Nuclear bomb testing data from the 1960s shows Earth system models underestimate carbon uptake by plants and soils. The carbon storage is shorter-lived than thought, affecting climate predictions. Accurate models need better global carbon cycle representation.

Radiocarbon analysis reveals that Earth system models underestimate the carbon uptake in terrestrial ecosystems and suggest quicker carbon turnover, highlighting the need for more accurate climate modeling.

Radiocarbon analysis from nuclear bomb tests in the 1960s indicates that existing Earth system models might be underestimating how much carbon terrestrial vegetation and soils absorb. However, according to the researchers, this carbon storage is more temporary than once believed. This implies that man-made carbon dioxide may not remain in the terrestrial biosphere as long as current models suggest.
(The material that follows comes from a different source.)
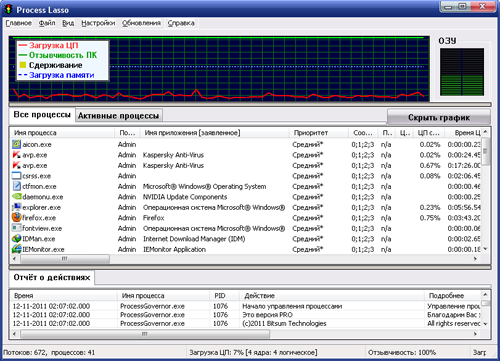Click action log scroll-up arrow

coord(485,295)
For climate predictions to be precise and to aid in crafting effective climate policies, it’s essential to accurately represent the global carbon cycle.

It’s thought that vegetation and soils account for taking up approximately 30% of anthropogenic carbon dioxide (CO₂) emissions, yet the processes underlying the net CO₂ sink into the terrestrial biosphere are poorly constrained. This is particularly true for processes involved in global net primary productivity (NPP) – the rate at which plants produce new tissues from atmospheric CO₂ – and for carbon turnover rates.

Radiocarbon Tracking and NPP Evaluation

Current NPP estimates vary widely due to reliance on statistical or model-based predictions and limited site-scale measurements. Nuclear bomb testing in the 1950s and 1960s increased atmospheric radiocarbon (¹⁴C), which was absorbed by the terrestrial biosphere. Tracking the accumulation of bomb radiocarbon in the biosphere post-nuclear testing could help evaluate NPP and carbon turnover rates. However, direct observation of global ¹⁴C accumulation has been a challenge. Heather Graven and colleagues address this by combining a new budget of radiocarbon produced by nuclear bombs with model simulations to provide a top-down constraint on global NPP for the 1960s (1963 to 1967).

Graven et al. found that current models underestimate the magnitude of NPP in the 1960s. According to the findings, NP in the 1960s was at least 63 petagrams of carbon per year (PgC/yr), which implies a current rate of 80PgC/yr given increases in productivity over time. This is more than the 43 to 76 PgC/yr that current models predict. Graven et al. argue that this discrepancy is due to underestimating the carbon stored in short-lived or non-woody plant tissues.

“Because the uptake and turnover of carbon are the main controls on the anthropogenic CO₂ sink in the terrestrial biosphere, the results of our study suggest that the storage of anthropogenic carbon in the terrestrial biosphere is likely more short-lived and more vulnerable to future changes than previously thought,” Graven et al. write.

Reference: “Bomb radiocarbon evidence for strong global carbon uptake and turnover in terrestrial vegetation” by Heather D. Graven, Hamish Warren, Holly K. Gibbs, Samar Khatiwala, Charles Koven, Joanna Lester, Ingeborg Levin, Seth A. Spawn-Lee and Will Wieder, 20 June 2024, Science.
DOI: 10.1126/science.adl4443